Although quantum mechanics is an immensely successful theory — it has been applied to describe the behaviour of systems from subatomic particles to neutron stars — it is still only a theory.
Thus, because local causality is such a natural hypothesis about the world, there have been decades of experiments looking for, and finding, the very particular predictions of quantum mechanics that John Bell discovered in 1964.
But none of these experiments definitively ruled out a locally causal explanation of the observations. They all had loopholes because they were not done quite in the way the theorem demanded.
No loopholes
Now, the long wait for a loophole-free Bell test is over. In a paper published in Nature, a consortium of European physicists has confirmed the predictions required for Bell’s theorem, with an experimental set-up without the imperfections that have marred all previous experiments.
A Bell experiment requires at least two different locations or laboratories (often personified as named fictional individuals such as Alice and Bob) where measurements are made on quantum particles. More specifically, at each location:
- a setting for the measurement is chosen randomly
- the measurement is performed with the chosen setting
- the result is recorded.
The experiment will only work if the particles in the different laboratories are in a so-called entangled state. This is a quantum state of two or more particles which is only defined for the whole system. It is simply not possible, in quantum theory, to disentangle the individual particles by ascribing each of them a state independent of the others.
The two big imperfections, or loopholes, in previous experiments were the separation and efficiency loophole.
To close the first loophole, it is necessary that the laboratories be far enough apart (well separated). The experimental procedures should also be fast enough so that the random choice of measurement in any one laboratory could not affect the outcome recorded in any other laboratory by any influence travelling at the speed of light or slower. This is challenging because light travels very fast.
To close the second, it is necessary that, once a setting is chosen, a result must be reported with high probability in the time allowed. This has been a problem with experiments using photons (quantum particles of light) because often a photon will not be detected at all.
The experiment
Most previous Bell-experiments have used the simplest set up, with two laboratories, each with one photon and the two photons in an entangled state. Ronald Hanson and colleagues have succeeded in making their experiment loophole-free by using three laboratories, in a line of length 1.3km.
In the laboratories at either ends, Alice and Bob create an entangled state between a photon and an electron, keep their electron (in a diamond lattice) and send their photons to the laboratory in the middle (which I will personify as Juanita). Alice and Bob then each choose a setting and measure their electrons while Juanita performs a joint measurement on the two photons.
Alice and Bob’s measurements can be done efficiently, but Juanita’s, involving photons, is actually very inefficient. But it can be shown that this does not open a loophole, because Juanita does not make any measurement choice but rather always measures the two photons in the same way.

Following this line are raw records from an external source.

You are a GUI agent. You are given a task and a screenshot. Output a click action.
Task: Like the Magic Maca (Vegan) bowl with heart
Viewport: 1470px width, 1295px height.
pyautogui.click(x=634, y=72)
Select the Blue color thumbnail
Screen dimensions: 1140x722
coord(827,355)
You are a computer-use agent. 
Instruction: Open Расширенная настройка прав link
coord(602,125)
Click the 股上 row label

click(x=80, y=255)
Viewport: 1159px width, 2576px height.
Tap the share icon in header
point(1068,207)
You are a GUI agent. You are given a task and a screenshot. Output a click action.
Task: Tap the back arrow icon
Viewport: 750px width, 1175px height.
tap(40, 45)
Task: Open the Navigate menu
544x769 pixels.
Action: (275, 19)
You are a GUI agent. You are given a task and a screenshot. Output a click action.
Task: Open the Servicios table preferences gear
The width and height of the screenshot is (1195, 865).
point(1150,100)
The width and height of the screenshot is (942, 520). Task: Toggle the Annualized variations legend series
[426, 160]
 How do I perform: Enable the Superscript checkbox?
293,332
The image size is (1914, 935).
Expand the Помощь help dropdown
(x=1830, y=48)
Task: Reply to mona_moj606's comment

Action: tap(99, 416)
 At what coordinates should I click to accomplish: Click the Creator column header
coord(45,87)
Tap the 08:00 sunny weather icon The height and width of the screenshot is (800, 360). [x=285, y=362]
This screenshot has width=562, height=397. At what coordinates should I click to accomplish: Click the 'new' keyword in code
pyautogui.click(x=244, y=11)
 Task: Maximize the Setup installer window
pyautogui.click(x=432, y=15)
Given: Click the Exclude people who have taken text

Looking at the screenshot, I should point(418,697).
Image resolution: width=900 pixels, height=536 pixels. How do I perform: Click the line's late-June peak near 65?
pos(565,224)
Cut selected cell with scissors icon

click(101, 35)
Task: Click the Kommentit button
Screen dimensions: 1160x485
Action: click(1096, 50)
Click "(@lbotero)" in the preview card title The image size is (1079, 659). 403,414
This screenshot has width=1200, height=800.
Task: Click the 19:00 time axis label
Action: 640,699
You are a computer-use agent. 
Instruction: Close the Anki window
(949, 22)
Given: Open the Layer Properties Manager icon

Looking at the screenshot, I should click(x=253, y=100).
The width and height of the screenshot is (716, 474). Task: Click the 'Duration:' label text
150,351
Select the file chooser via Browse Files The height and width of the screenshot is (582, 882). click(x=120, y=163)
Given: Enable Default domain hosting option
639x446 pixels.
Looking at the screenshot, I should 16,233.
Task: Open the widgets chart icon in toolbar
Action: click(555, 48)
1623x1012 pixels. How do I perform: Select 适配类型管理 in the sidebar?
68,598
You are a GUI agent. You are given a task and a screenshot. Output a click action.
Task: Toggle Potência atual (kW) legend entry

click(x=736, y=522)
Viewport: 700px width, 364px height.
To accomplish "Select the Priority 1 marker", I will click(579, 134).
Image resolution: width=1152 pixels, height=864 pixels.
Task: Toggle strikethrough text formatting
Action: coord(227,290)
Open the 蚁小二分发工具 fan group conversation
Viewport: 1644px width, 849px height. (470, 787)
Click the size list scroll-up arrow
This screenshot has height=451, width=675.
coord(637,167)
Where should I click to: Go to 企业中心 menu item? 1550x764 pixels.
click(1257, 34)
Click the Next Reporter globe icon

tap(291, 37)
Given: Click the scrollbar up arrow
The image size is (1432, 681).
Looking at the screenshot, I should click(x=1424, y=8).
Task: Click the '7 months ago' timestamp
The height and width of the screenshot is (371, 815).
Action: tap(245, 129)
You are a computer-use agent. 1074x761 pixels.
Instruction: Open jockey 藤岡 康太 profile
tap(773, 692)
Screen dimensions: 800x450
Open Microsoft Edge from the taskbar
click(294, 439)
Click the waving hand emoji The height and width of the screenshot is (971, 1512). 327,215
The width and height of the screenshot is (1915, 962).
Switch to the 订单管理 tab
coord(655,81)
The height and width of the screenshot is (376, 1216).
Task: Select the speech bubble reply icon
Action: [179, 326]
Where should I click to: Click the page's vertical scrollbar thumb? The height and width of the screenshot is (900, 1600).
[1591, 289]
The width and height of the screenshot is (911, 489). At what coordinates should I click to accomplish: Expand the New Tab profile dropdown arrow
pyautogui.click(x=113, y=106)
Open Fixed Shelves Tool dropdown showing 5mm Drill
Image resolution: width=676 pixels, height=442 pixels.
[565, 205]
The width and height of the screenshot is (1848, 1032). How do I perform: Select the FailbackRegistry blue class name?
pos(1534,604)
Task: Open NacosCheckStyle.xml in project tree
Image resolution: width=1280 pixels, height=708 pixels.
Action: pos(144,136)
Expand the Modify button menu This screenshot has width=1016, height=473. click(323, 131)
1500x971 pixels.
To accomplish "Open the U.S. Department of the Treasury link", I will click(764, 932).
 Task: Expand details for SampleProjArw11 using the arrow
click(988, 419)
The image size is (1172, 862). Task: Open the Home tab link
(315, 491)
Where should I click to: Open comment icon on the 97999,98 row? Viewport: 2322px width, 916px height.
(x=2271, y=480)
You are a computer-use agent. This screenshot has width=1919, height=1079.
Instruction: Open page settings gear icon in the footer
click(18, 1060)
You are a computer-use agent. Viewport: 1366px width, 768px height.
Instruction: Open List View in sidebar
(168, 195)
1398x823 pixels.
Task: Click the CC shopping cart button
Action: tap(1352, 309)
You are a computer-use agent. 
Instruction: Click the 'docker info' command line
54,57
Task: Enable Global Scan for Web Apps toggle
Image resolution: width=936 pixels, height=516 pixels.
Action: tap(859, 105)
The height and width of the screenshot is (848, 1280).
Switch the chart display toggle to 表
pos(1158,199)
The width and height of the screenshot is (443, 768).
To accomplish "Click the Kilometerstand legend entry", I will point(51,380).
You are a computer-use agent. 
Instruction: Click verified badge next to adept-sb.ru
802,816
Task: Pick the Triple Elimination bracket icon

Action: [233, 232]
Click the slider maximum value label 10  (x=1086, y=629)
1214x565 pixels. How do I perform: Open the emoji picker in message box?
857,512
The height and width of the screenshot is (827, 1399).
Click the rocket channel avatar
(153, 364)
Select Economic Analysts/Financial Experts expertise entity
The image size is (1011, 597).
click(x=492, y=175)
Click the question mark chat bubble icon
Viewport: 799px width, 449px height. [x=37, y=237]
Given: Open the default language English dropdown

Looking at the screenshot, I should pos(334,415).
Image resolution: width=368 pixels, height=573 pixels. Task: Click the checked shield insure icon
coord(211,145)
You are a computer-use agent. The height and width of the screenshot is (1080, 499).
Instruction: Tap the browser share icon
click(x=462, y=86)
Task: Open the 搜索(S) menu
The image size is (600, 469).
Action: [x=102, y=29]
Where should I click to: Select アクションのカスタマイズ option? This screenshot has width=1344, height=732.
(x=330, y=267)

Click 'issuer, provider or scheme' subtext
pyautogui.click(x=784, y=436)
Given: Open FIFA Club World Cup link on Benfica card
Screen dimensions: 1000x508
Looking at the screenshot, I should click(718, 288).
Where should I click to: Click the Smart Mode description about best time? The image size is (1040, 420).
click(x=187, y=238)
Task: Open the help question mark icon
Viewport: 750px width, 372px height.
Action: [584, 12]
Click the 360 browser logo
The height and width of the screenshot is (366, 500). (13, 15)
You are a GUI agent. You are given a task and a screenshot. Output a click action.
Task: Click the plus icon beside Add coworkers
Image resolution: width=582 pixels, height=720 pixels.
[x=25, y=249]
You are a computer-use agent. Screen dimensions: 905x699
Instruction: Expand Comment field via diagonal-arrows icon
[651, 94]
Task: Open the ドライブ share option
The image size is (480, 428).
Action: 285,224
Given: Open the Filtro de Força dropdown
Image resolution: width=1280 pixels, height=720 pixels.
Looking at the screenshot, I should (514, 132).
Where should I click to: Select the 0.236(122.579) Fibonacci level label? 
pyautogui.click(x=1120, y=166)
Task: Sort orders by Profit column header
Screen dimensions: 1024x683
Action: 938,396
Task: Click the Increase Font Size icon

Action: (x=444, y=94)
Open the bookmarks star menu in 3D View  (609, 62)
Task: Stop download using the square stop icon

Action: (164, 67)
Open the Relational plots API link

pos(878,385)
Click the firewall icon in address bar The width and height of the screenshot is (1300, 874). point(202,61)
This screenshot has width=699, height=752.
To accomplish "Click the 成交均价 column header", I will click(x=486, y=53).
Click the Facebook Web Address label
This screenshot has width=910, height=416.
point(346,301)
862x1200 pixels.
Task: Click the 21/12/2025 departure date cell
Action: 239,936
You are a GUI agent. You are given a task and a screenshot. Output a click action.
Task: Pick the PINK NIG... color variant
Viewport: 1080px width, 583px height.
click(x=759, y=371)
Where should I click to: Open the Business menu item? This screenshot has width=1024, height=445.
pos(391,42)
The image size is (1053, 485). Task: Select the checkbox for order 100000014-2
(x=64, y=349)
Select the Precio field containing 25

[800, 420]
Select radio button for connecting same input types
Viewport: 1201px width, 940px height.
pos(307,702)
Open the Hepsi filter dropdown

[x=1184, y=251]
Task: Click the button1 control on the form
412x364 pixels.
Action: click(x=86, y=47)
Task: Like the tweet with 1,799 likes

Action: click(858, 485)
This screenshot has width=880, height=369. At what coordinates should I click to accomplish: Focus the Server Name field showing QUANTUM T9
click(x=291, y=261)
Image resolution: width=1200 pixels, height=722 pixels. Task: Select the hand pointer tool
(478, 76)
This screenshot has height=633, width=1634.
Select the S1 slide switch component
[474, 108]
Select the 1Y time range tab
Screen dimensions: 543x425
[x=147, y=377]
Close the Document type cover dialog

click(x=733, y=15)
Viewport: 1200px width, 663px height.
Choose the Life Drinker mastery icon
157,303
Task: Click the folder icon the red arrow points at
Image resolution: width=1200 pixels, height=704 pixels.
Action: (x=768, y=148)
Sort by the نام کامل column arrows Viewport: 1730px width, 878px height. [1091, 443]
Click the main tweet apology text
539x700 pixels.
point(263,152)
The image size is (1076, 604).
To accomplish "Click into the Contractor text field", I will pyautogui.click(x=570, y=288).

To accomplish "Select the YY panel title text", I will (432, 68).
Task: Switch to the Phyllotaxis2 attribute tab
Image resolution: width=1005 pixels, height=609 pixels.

The experiment, performed in the Netherlands, was very technically demanding and only just managed to convincingly rule out local causality. This achievement could, in principle, be applied to enable certain very secure forms of secret key distribution. With continuing improvements in the technology, one day this hopefully will become a reality.
For the moment, though, we should savour this result for its scientific significance. It finally proves that either causal influences propagate faster than light, or a common-sense notion about what the word “cause” signifies is wrong.
One thing this experiment has not resolved is which of these options we should choose. Physicists and philosophers remain as divided as ever on that question, and what it means for the nature of reality.